(Input for this task begins)
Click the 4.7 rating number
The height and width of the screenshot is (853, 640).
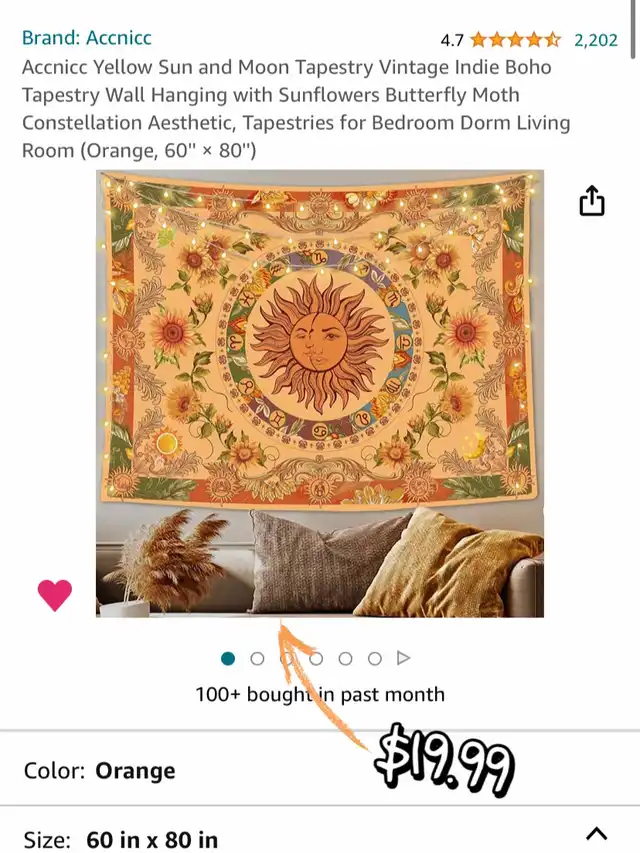point(452,40)
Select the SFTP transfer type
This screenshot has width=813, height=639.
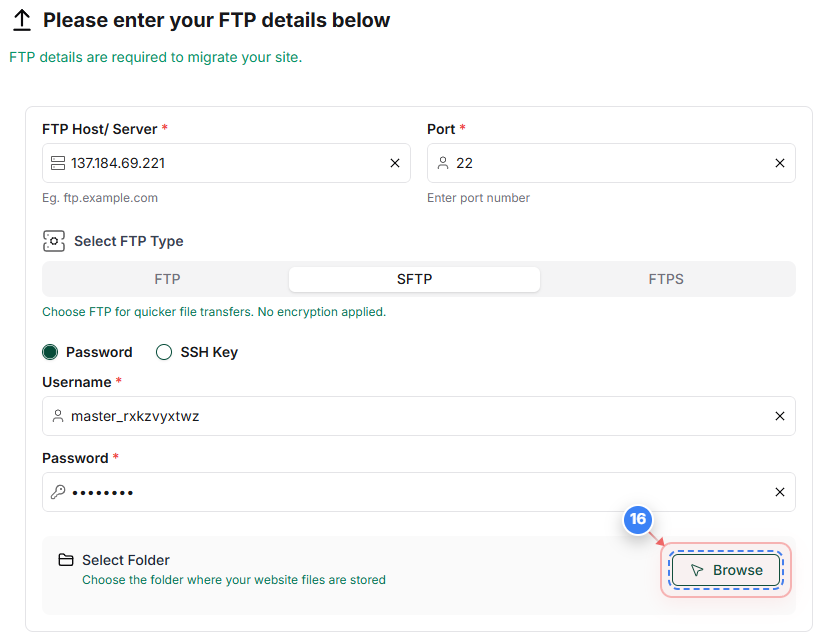pos(414,279)
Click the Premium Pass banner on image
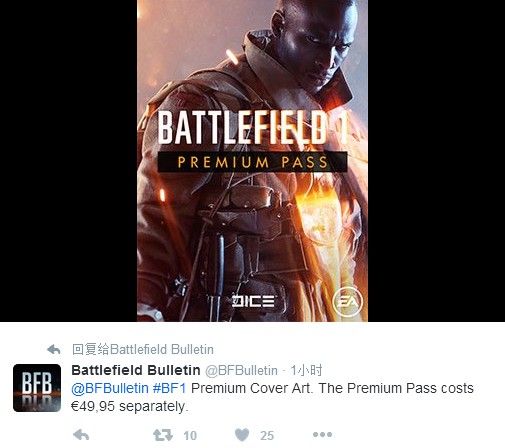505x448 pixels. pyautogui.click(x=252, y=162)
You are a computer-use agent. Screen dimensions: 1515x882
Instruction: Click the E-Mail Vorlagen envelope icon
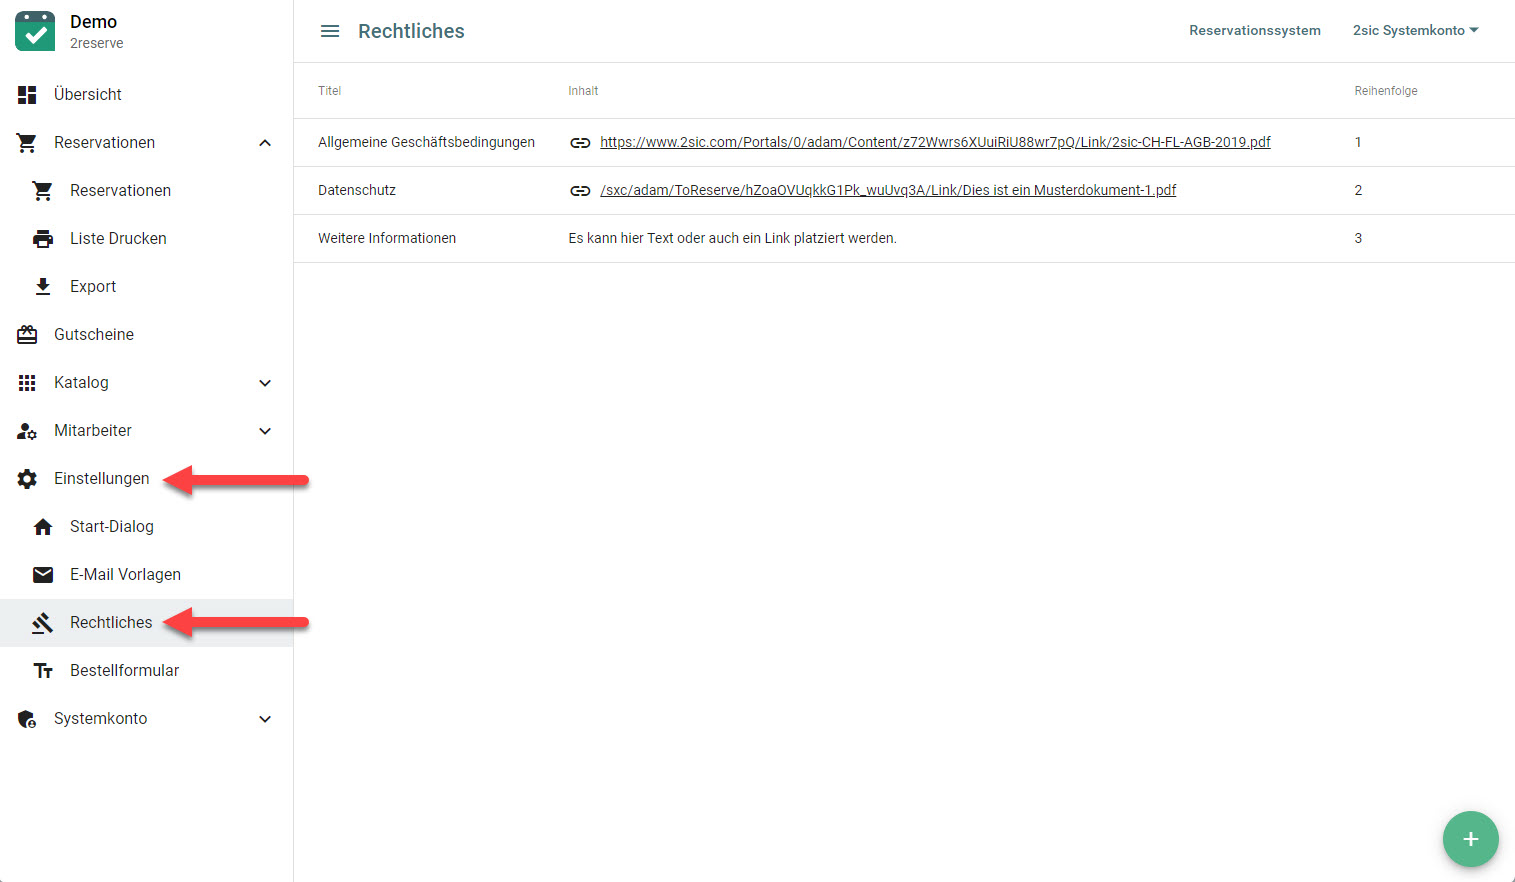(x=43, y=575)
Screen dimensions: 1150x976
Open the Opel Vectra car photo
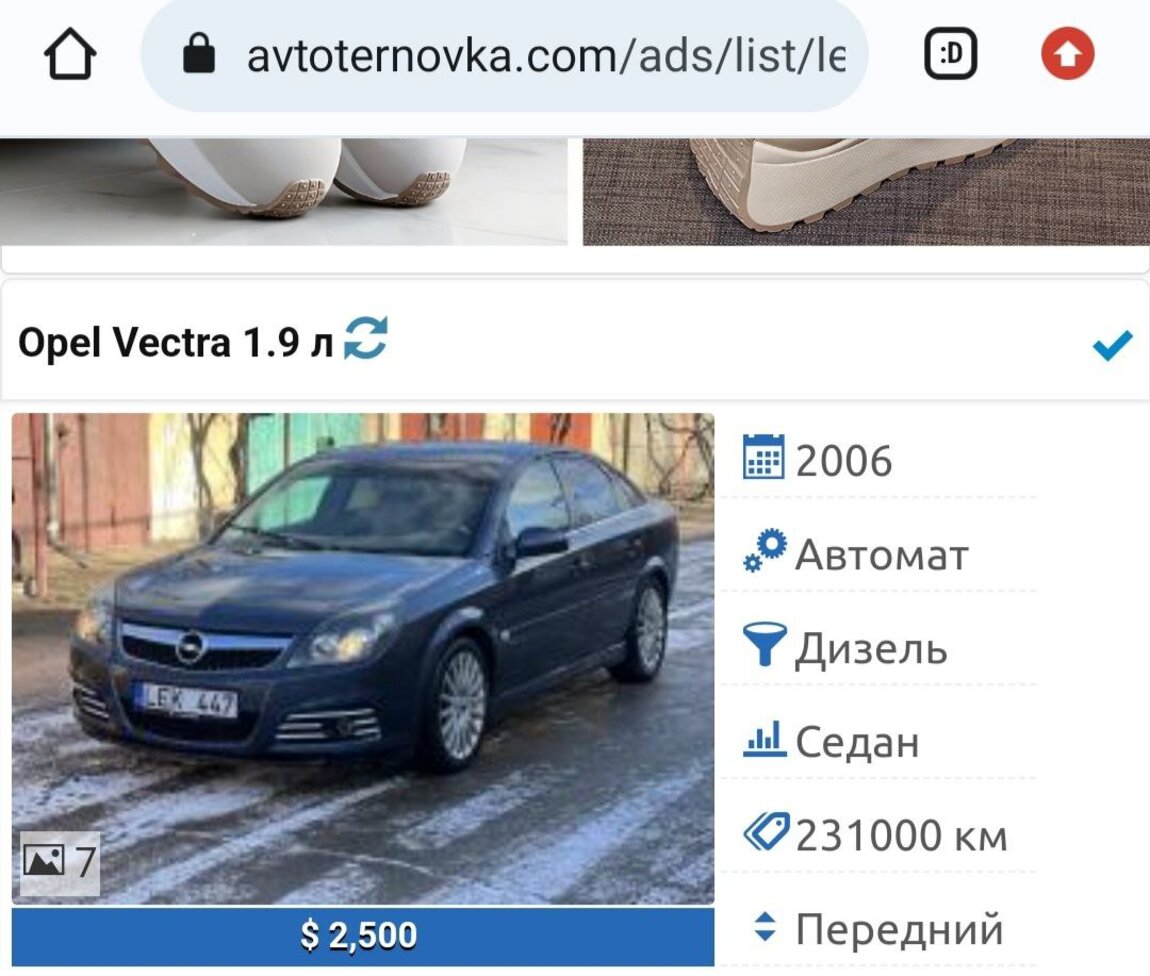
(Input for this task ends)
■ **Task to carry out**:
In the data above, copy every line where the string "dimensions" appears.

■ **Answer to the exercise**:
You are a computer-use agent. Screen dimensions: 1515x882
Screen dimensions: 1150x976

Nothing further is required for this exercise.